There was a myth I wanted to forget, with something of an idiot of a hero. He thought numbers were his friends and he would change the world with them, look where no one had before. But there was a mountain of text to cross before getting there, and the numbers screamed like monsters if you so much as dared to look away for a moment. The idiot thought he could do something by helping feed the birds that always looked dejected in a dirty cage near the cycle workshop, but the owner thought something else and called him a name he would never forget. The idiot thought he could help his sister’s friend overcome depression and lost his bus ticket in the thought. He said he was not a freeloader when the conductor remarked that people from his town always did this, and was let off ten kilometers from his mountain in the humiliating darkness, as the conductor had this unfailing memory and couldn’t remember handing him one. His sister’s friend told her he was a creep, and he heard about it, called her ungrateful, and everyone asked him to apologize, but he was never going to do that. Never.  

The street with the birds was to be avoided if it could be helped, and so was any other his sister and her friend might be on. The time when the bus made its daily stop at his town was to be avoided, as was the time the library opened and closed, as there was this time he borrowed a book, then forgot to return it, then couldn’t go back to return it from the shame. In all this helter-skelter, the numbers surrounded him and started singing a mocking chorus too, and he could not entreat a single one of them to appear on the other end of his pen during the yearly test. But there was still hope, you see? The hero was going to overturn all of this somehow. Somehow. And emerge victorious.  
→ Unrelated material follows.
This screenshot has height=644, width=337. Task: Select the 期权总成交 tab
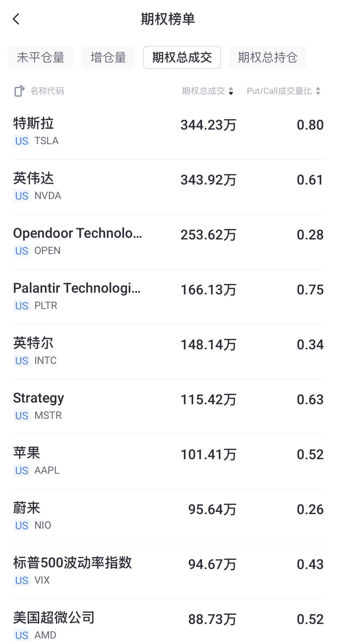pyautogui.click(x=182, y=58)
I closed my eyes and marched in the darkness, and when I opened them, there was the mountain man, sitting on the deserted bald of the mountain’s head, wearing khaki shorts so discoloured it could be old age or military camouflage. The mountain man was pointing a thin rifle over his shoulder while leaning back leisurely on an invisible rock. Time ran slow here, but there was no time to lose. A long line stood before the mountain man, disappearing into the tiny foothills, and it moved slowly upwards as each person at the head got what they wanted. There was a squirrel at the front, and she was old and hurt. She had no patience. There was a bear behind her, and he looked a bit sluggish, perhaps only being there because the others were. A lion was third in line — and full-bodied, glossy-maned, he had no reason to be there, like me. But he was.  

The squirrel came up to the mountain man, puffed her chest out, and stood holding her breath, sardonic gaze questioning if he was up to it. He put his bayonet straight up, pushed it into her heart, and twisted — right where it hurt. Right where it pulsed, and swirled in some yellow poison, slowly melting and infinitely stretching. Right where it munched on itself and demanded for more, and right where it writhed in lust and cracked dry in envy. The squirrel laughed, and cried, and said something, and all that simultaneously, but I only remembered her open mouth. This was all — all this pain, and this was all — the realization made my heart so heavy, and it pushed me forward, made me cut the line, and stand in front of the mountain man as the empty squirrel dropped from rock to rock towards the lap of the mountain.  

The mountain man took one look at me — from top to bottom — but he sighed. He put the bayonet on me and the monster inside me lit up in joy. It pressed but did not prick — oh, it was such a soothing presence through my shirt. He held my eyes, and sighed through his lips ever so softly.  

“A long, long time ago,” he sounded so sleepy, but his eyes were so alive, “a lot of men came up to the mountain. But they didn’t look at it; they all hid in the trees and put the bitterness in their hearts on their arrow tips, and soon enough, there was another group of men coming to the mountain, but the mountain could not move. It could not run, it could not scream, it could not close its eyes.” 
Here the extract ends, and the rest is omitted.